Dataset items =

-- Opening Marker --

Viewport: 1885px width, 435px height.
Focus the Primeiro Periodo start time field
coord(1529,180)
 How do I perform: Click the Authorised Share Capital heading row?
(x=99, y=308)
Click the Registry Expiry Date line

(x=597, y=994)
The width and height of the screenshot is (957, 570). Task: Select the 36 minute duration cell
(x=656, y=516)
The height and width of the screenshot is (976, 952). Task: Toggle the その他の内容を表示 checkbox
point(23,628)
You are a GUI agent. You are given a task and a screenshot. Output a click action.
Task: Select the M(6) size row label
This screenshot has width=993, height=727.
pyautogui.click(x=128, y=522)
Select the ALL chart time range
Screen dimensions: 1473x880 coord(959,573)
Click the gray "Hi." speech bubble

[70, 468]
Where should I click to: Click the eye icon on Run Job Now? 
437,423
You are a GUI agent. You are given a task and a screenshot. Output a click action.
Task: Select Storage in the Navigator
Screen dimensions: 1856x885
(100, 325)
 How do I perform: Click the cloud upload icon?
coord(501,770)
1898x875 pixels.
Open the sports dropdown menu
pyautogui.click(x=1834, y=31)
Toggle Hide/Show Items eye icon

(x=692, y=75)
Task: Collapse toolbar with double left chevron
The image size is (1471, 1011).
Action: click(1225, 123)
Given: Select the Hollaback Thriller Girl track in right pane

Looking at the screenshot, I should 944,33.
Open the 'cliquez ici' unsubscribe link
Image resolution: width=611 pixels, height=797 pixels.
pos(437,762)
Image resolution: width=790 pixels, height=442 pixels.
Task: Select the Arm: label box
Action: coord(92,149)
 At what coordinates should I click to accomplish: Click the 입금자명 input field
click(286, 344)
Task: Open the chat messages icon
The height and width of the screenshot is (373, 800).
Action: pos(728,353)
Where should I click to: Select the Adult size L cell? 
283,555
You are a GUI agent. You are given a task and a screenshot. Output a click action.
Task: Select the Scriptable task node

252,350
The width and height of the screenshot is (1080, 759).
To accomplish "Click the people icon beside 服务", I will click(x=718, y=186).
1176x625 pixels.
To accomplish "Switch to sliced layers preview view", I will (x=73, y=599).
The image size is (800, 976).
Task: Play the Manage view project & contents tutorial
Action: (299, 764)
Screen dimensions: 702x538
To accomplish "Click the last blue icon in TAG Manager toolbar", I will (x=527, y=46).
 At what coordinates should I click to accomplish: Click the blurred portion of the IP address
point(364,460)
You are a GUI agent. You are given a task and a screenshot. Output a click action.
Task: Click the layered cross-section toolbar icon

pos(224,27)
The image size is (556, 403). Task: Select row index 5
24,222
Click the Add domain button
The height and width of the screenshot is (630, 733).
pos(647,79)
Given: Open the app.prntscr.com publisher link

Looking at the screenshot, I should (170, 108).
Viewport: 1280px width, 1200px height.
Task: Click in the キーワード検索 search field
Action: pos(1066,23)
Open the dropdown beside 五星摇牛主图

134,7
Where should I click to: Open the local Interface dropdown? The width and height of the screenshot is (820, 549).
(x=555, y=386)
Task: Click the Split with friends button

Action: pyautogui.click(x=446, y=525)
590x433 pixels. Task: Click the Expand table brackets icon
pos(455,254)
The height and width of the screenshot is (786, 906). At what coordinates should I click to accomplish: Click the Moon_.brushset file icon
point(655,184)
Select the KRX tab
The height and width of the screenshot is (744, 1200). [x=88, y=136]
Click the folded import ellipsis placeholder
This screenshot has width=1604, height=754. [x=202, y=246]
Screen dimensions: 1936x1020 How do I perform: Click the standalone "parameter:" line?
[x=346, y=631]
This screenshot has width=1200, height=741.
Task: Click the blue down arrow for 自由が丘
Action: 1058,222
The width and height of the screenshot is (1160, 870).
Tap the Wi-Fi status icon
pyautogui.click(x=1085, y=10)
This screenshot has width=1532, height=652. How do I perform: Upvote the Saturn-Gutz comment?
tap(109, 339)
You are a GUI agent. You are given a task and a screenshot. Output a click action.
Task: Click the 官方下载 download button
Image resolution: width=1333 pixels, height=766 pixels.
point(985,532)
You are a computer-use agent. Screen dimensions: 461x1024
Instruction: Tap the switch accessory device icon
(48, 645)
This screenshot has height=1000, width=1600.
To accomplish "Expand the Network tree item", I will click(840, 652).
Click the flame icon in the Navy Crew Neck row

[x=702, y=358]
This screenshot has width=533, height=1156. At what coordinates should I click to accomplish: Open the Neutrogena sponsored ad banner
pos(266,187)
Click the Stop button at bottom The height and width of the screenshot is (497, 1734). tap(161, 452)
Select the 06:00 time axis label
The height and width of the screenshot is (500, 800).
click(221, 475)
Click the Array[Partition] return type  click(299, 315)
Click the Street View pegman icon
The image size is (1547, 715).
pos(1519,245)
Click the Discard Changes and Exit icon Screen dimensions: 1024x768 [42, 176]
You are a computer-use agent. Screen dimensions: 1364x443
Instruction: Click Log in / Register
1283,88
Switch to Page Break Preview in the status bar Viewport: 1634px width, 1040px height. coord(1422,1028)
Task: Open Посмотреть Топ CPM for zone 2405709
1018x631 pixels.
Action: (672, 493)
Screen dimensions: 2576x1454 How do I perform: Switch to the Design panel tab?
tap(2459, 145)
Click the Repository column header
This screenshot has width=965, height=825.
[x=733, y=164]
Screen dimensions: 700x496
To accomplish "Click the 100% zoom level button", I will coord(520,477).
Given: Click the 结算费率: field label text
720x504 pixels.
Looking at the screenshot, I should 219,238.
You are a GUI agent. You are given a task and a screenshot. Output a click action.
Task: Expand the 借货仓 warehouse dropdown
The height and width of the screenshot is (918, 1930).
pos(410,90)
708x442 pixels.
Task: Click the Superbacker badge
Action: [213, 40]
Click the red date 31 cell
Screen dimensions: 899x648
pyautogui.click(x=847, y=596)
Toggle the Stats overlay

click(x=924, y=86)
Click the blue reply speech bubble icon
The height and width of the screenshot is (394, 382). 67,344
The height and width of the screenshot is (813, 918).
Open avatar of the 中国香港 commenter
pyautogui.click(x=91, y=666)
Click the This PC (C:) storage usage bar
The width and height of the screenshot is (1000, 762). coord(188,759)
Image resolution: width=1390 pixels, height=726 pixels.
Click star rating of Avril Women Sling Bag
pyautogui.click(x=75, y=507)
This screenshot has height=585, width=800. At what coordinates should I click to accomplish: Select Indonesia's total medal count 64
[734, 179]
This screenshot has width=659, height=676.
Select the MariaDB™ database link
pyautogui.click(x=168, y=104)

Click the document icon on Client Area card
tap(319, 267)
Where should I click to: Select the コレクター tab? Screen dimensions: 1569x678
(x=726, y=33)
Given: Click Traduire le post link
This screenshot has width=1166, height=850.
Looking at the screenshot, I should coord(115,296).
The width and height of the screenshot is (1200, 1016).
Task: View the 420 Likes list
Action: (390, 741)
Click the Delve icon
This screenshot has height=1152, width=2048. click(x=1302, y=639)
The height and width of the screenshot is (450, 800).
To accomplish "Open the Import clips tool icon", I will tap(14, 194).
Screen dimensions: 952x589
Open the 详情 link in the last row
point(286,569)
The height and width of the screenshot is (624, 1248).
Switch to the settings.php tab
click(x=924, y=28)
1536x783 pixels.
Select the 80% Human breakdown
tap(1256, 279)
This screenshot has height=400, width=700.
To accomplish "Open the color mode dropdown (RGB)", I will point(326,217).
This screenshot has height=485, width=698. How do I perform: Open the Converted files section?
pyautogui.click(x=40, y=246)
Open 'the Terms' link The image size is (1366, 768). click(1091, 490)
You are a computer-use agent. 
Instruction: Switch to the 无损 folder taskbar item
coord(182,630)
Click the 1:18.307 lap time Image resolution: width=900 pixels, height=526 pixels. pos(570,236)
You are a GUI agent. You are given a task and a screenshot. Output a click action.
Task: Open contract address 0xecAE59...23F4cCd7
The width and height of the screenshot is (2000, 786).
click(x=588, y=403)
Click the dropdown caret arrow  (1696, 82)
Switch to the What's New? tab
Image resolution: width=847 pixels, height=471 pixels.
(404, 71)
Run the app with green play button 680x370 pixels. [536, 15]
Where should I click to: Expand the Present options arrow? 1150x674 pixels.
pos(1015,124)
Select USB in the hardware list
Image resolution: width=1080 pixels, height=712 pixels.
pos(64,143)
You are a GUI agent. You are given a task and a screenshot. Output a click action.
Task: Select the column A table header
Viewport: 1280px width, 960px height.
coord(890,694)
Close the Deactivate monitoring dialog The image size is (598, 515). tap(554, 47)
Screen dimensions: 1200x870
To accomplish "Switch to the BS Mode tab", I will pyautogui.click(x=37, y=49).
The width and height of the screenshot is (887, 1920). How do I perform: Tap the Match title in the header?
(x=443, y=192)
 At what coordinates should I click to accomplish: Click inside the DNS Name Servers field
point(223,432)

-- Closing Marker --

INSTRUCTIONS TO FOLLOW = For this exercise, reproduce exactly each line from the one containing "Click the dropdown" through the last line of the data, and no others.

SOLUTION TO THE PROBLEM =
Click the dropdown caret arrow  (1696, 82)
Switch to the What's New? tab
Image resolution: width=847 pixels, height=471 pixels.
(404, 71)
Run the app with green play button 680x370 pixels. [536, 15]
Where should I click to: Expand the Present options arrow? 1150x674 pixels.
pos(1015,124)
Select USB in the hardware list
Image resolution: width=1080 pixels, height=712 pixels.
pos(64,143)
You are a GUI agent. You are given a task and a screenshot. Output a click action.
Task: Select the column A table header
Viewport: 1280px width, 960px height.
coord(890,694)
Close the Deactivate monitoring dialog The image size is (598, 515). tap(554, 47)
Screen dimensions: 1200x870
To accomplish "Switch to the BS Mode tab", I will pyautogui.click(x=37, y=49).
The width and height of the screenshot is (887, 1920). How do I perform: Tap the Match title in the header?
(x=443, y=192)
 At what coordinates should I click to accomplish: Click inside the DNS Name Servers field
point(223,432)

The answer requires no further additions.